%%

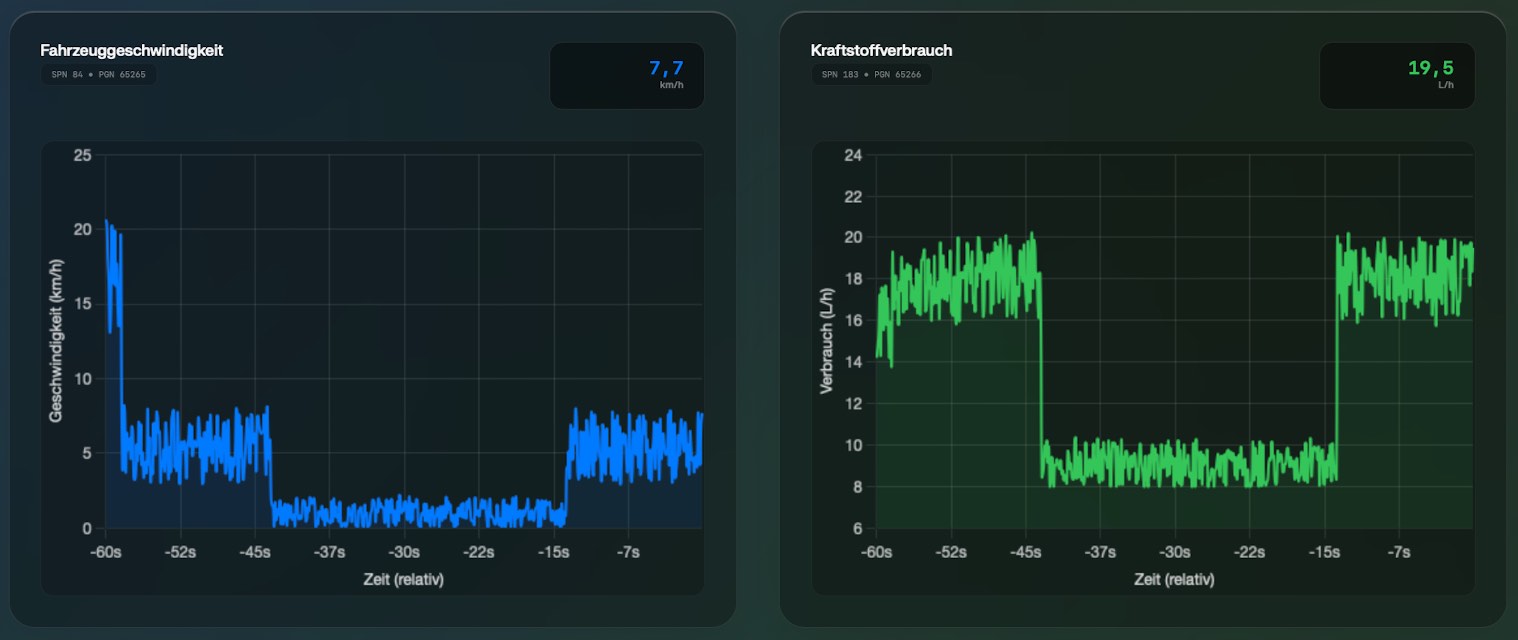The width and height of the screenshot is (1518, 640).
Task: Click Zeit (relativ) under the speed chart
Action: click(403, 579)
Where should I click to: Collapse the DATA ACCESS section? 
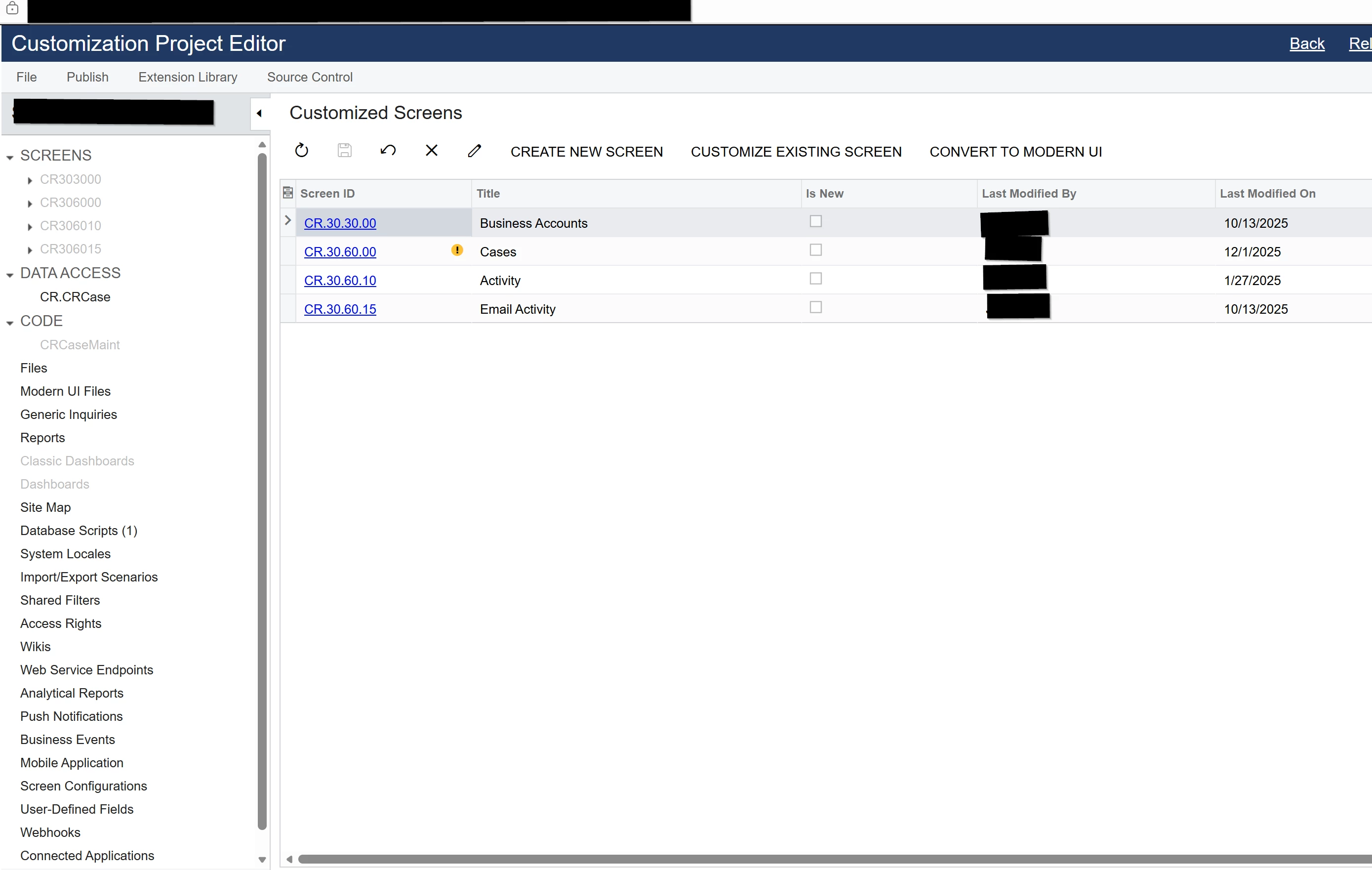[10, 275]
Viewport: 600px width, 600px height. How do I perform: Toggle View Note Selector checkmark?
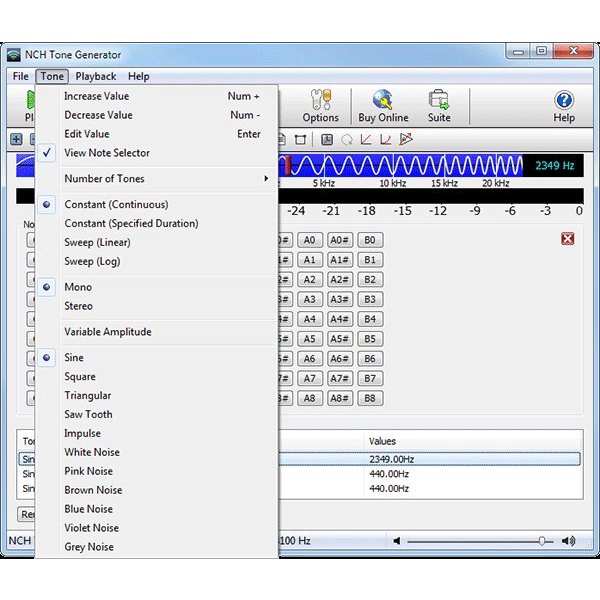106,153
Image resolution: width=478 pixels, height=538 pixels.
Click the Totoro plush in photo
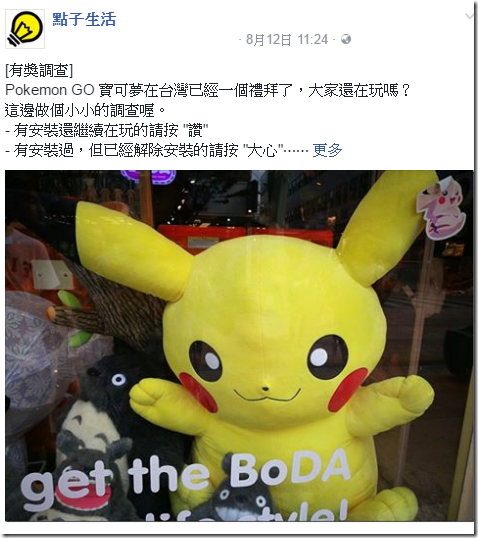pyautogui.click(x=90, y=448)
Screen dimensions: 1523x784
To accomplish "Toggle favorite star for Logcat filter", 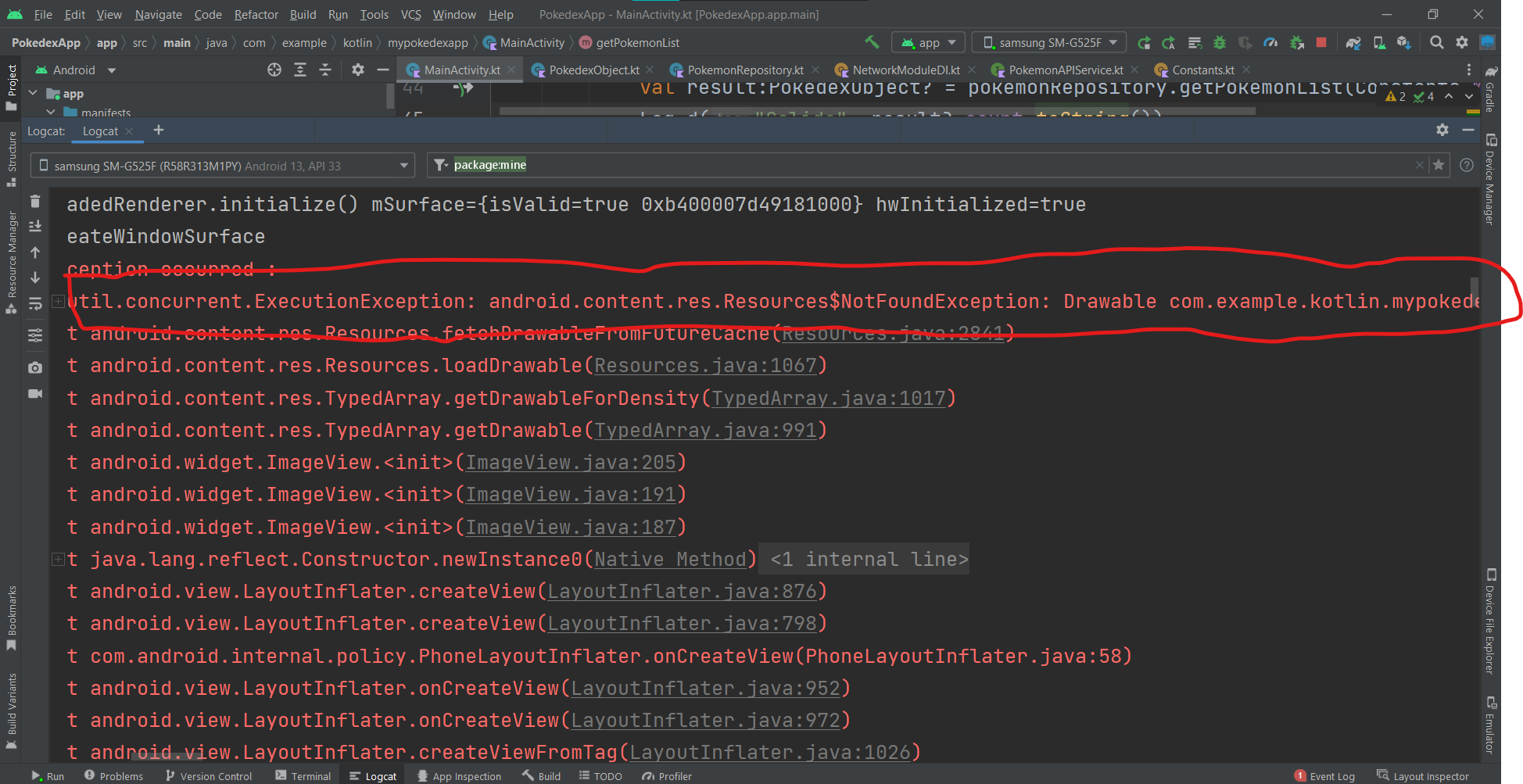I will [x=1439, y=165].
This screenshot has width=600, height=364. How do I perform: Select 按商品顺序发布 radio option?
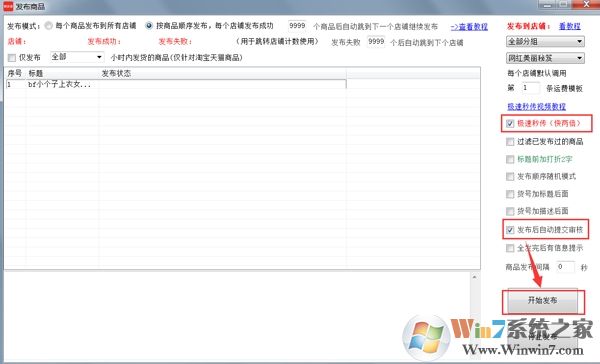[149, 26]
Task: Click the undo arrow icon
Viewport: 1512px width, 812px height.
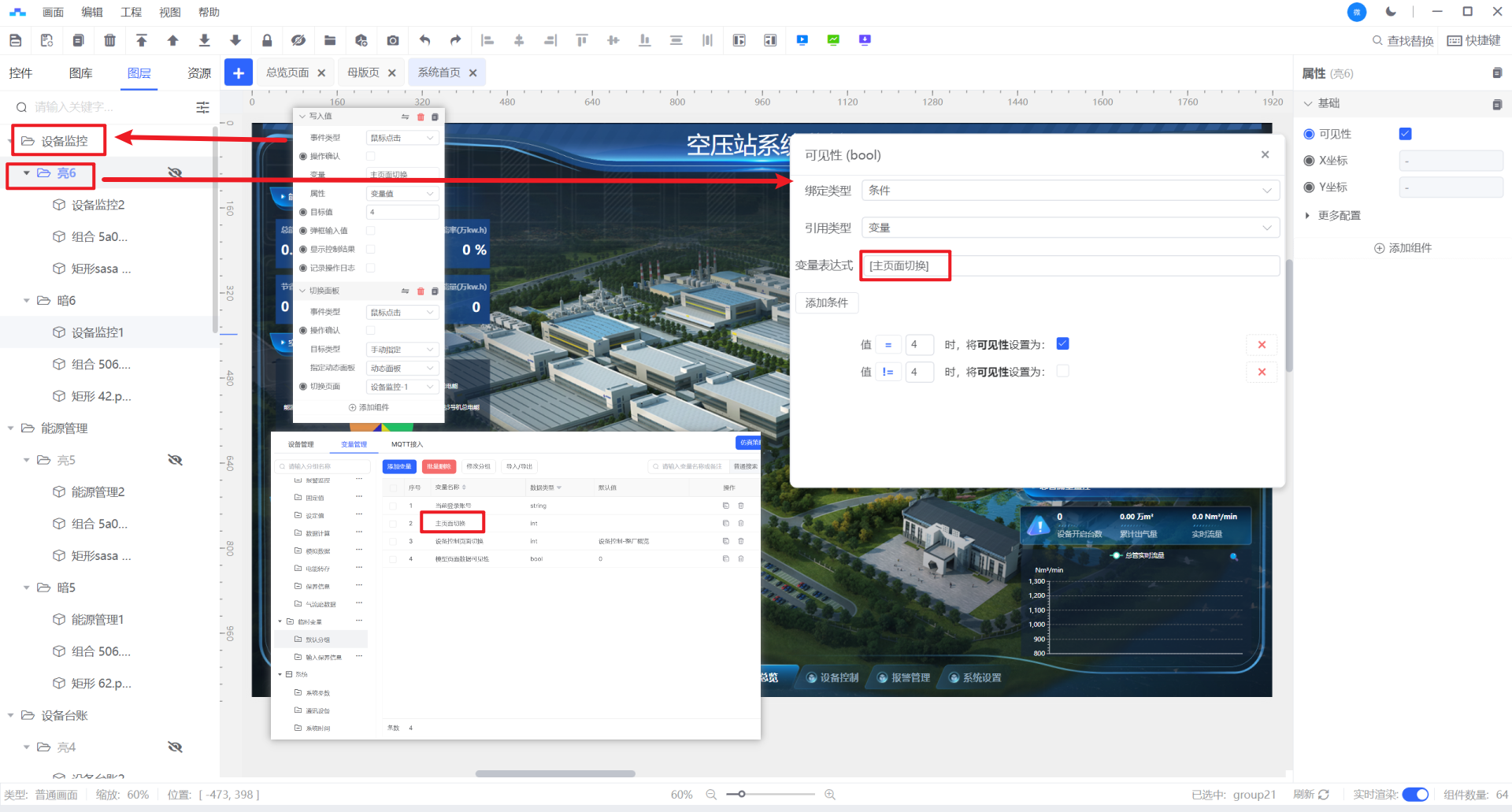Action: tap(424, 40)
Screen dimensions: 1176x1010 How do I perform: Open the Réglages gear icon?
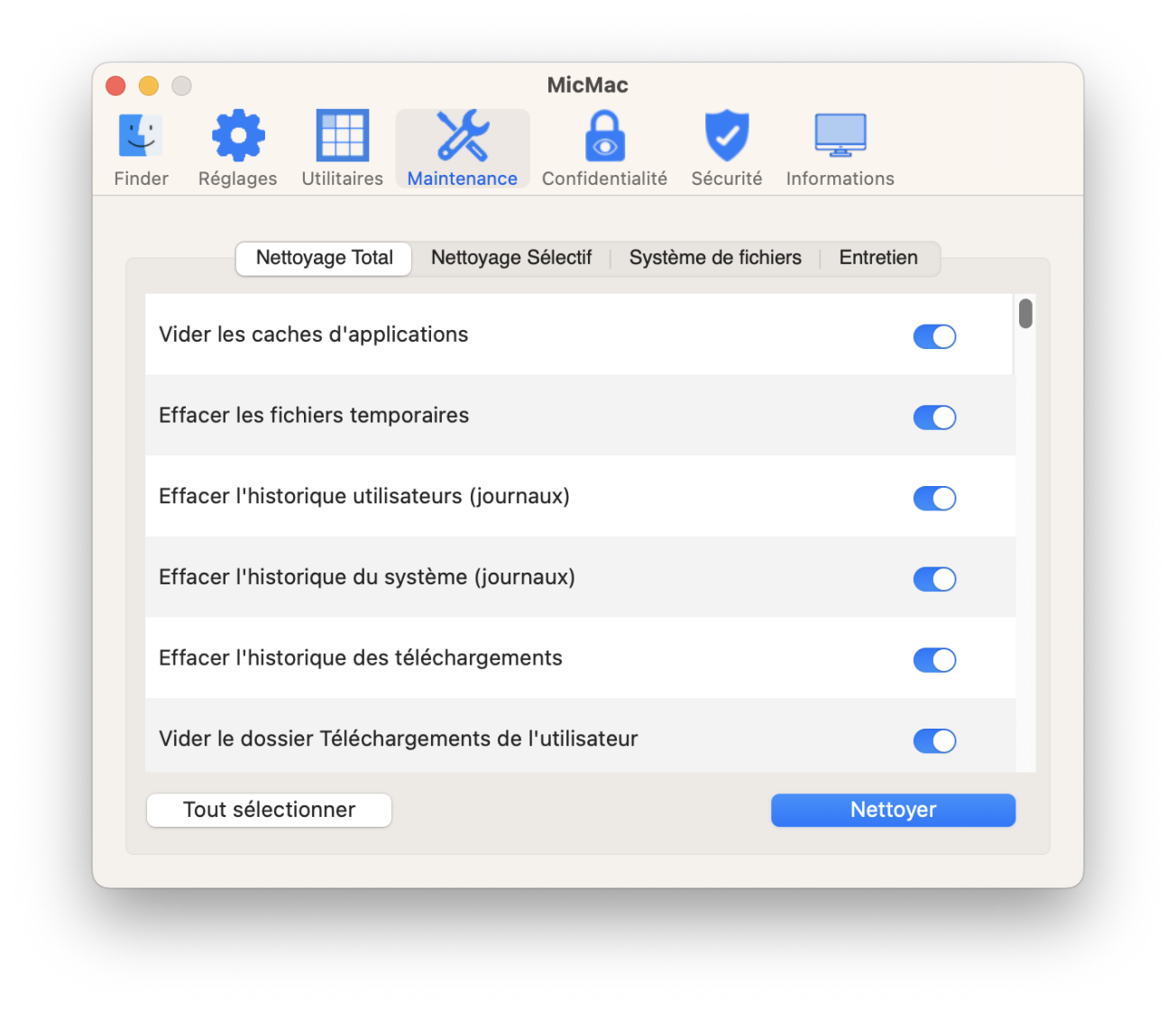pyautogui.click(x=237, y=137)
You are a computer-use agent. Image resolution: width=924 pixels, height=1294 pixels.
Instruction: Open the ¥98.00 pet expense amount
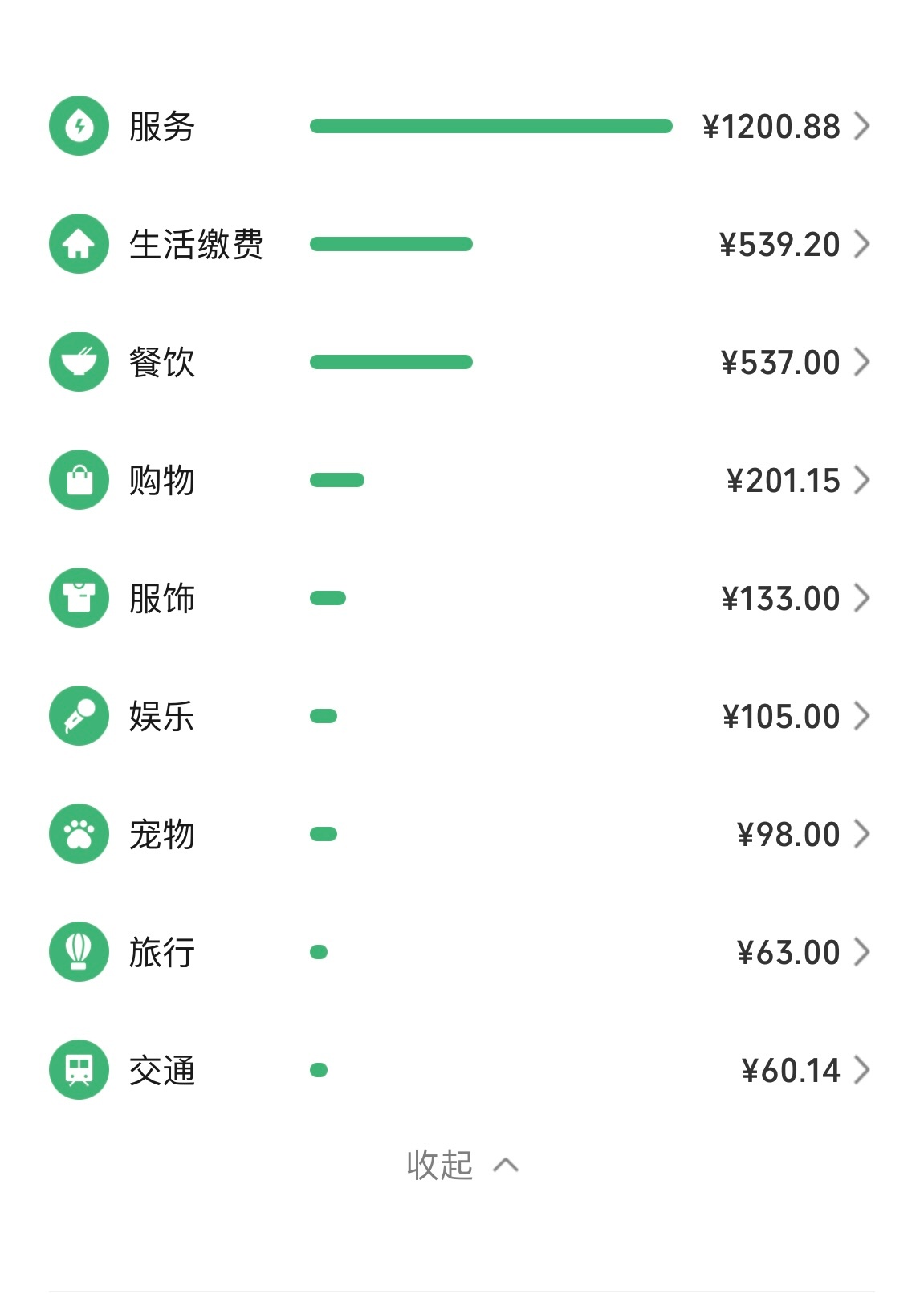pos(788,834)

%%

**What is required**
Find every line in the entries above that contains the word "icon" and copy each such line in full.

**Exercise answer**
Task: Click the undo arrow icon
Screen dimensions: 1176x1010 How do I perform: Open the Réglages gear icon?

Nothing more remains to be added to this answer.